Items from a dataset
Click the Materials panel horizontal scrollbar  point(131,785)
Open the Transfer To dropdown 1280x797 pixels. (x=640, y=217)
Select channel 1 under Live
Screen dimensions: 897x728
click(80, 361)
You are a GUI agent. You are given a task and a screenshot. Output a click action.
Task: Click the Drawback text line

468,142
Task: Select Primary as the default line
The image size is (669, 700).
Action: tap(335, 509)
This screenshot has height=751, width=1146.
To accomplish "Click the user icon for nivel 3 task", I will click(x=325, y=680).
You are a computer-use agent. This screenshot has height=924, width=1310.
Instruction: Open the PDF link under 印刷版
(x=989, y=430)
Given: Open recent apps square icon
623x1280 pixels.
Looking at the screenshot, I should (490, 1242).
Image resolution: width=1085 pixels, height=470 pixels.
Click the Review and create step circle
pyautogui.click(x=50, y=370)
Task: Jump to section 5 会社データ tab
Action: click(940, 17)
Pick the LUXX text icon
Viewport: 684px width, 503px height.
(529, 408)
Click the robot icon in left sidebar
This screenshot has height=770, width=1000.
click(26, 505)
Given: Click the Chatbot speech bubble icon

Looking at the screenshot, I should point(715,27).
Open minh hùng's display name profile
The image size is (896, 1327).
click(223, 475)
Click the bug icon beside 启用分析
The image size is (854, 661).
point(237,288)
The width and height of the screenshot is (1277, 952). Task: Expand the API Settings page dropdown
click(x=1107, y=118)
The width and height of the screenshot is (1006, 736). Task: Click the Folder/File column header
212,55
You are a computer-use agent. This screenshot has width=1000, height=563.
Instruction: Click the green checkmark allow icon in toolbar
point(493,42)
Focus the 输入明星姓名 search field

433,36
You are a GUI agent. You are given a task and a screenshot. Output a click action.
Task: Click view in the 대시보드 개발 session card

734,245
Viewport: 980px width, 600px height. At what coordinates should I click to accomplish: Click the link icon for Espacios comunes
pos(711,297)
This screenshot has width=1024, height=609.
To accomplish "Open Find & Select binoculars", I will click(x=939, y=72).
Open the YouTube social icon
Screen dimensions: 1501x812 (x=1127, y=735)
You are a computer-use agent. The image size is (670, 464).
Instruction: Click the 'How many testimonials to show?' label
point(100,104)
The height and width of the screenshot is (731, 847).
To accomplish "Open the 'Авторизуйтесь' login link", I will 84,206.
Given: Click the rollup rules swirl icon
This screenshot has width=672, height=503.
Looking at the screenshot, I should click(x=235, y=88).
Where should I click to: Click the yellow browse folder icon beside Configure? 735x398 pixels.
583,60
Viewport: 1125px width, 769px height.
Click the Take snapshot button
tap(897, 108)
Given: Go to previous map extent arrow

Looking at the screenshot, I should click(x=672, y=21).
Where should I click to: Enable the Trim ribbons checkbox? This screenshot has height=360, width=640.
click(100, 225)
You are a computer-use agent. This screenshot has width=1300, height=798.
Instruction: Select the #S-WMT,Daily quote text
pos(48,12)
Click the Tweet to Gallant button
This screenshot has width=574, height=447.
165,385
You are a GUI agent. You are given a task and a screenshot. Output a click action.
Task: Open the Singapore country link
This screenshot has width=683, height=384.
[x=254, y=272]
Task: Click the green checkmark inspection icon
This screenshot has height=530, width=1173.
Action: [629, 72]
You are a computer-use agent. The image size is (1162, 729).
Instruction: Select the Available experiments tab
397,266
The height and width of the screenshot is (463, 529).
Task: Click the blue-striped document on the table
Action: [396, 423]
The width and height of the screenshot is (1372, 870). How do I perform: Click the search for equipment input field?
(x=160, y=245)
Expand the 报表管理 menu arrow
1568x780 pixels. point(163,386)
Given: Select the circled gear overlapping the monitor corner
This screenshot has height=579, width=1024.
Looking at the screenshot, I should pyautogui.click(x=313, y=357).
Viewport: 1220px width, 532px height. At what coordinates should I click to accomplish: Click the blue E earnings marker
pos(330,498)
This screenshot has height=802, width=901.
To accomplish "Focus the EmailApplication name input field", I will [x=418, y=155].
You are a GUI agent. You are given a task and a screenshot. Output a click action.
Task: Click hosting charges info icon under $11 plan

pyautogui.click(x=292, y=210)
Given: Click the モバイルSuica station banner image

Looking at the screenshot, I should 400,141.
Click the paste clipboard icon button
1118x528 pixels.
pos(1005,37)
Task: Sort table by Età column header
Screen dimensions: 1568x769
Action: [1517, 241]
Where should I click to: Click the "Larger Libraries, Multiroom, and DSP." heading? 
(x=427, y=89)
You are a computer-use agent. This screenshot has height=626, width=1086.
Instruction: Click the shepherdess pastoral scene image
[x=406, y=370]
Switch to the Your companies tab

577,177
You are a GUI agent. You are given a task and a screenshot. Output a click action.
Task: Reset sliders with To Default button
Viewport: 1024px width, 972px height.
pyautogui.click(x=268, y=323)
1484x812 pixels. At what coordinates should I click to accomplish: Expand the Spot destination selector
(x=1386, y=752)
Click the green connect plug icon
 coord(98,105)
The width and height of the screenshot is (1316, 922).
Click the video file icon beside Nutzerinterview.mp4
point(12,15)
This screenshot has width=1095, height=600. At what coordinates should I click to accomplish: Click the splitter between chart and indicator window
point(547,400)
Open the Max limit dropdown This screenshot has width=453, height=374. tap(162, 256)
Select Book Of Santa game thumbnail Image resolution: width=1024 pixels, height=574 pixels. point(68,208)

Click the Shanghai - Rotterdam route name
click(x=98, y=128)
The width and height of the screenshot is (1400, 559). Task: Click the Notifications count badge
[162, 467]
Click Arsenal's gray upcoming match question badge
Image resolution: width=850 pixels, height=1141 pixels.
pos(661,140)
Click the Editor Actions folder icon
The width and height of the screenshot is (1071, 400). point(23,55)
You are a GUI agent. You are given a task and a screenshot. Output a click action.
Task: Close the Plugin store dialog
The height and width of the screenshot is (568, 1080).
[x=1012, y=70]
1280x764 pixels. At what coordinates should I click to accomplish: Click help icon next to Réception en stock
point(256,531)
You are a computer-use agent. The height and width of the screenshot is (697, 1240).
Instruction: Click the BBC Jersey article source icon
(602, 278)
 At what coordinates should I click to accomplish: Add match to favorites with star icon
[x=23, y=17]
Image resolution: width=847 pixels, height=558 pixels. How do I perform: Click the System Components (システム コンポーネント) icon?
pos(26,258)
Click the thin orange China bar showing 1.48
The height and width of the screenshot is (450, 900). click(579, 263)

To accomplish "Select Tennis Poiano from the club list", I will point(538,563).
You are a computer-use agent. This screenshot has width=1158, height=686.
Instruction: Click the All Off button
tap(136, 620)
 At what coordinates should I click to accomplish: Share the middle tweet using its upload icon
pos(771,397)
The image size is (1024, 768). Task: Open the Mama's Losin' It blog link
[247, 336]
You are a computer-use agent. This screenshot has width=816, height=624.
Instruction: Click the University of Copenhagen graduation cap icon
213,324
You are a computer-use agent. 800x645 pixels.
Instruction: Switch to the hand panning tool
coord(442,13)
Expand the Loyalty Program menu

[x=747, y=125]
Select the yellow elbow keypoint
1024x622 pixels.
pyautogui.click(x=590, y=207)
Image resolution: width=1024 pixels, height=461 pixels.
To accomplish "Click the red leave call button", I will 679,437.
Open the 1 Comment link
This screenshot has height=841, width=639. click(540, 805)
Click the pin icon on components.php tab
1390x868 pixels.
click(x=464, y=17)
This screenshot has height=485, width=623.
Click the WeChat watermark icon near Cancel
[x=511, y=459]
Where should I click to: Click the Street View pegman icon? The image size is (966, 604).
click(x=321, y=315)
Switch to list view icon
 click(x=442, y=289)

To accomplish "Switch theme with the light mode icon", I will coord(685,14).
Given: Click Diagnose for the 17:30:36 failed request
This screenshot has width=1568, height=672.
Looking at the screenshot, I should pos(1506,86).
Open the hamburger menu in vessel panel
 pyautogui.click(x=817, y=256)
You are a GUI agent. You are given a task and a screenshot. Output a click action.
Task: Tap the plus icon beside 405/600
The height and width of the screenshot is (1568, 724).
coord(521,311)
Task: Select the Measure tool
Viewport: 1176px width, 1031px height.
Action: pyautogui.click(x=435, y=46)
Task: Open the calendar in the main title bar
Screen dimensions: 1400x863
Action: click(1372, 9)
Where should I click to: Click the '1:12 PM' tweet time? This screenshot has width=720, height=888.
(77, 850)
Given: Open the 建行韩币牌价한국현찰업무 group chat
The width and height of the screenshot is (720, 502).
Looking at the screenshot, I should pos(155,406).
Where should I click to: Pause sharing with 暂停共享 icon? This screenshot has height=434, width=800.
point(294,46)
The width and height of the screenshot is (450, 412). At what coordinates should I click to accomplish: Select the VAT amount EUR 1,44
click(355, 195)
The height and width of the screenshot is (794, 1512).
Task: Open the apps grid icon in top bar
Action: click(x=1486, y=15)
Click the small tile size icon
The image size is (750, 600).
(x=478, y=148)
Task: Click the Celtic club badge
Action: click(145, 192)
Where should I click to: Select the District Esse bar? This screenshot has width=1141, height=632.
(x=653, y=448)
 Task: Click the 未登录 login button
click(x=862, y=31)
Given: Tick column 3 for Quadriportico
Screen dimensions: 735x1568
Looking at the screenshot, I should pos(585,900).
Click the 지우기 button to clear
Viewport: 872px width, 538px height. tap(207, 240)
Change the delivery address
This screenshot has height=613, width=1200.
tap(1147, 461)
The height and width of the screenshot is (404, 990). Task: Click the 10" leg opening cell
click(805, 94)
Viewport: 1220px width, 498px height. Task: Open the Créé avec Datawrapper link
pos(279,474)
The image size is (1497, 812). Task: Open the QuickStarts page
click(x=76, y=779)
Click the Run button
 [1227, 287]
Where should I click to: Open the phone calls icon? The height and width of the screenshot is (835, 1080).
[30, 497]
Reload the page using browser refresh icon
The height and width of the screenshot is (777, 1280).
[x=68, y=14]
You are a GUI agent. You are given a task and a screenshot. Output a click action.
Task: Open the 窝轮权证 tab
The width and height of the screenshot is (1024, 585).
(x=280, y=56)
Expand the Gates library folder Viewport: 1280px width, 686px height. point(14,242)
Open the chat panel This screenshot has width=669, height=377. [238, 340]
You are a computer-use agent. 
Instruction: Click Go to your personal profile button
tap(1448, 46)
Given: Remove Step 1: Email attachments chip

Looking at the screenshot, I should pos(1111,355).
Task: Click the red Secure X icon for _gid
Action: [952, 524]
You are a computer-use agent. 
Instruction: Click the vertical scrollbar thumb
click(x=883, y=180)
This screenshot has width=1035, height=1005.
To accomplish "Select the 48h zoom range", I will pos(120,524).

> **Exercise aim**
Each line of the data that holds "will" should be reported.

> **Solution below**
To accomplish "Click the user icon for nivel 3 task", I will click(x=325, y=680).
To accomplish "Open Find & Select binoculars", I will click(x=939, y=72).
To accomplish "Open the 'Авторизуйтесь' login link", I will 84,206.
To accomplish "Focus the EmailApplication name input field", I will [x=418, y=155].
To accomplish "Select Tennis Poiano from the club list", I will point(538,563).
To accomplish "Click the red leave call button", I will 679,437.
To accomplish "Switch theme with the light mode icon", I will coord(685,14).
To accomplish "Select the 48h zoom range", I will pos(120,524).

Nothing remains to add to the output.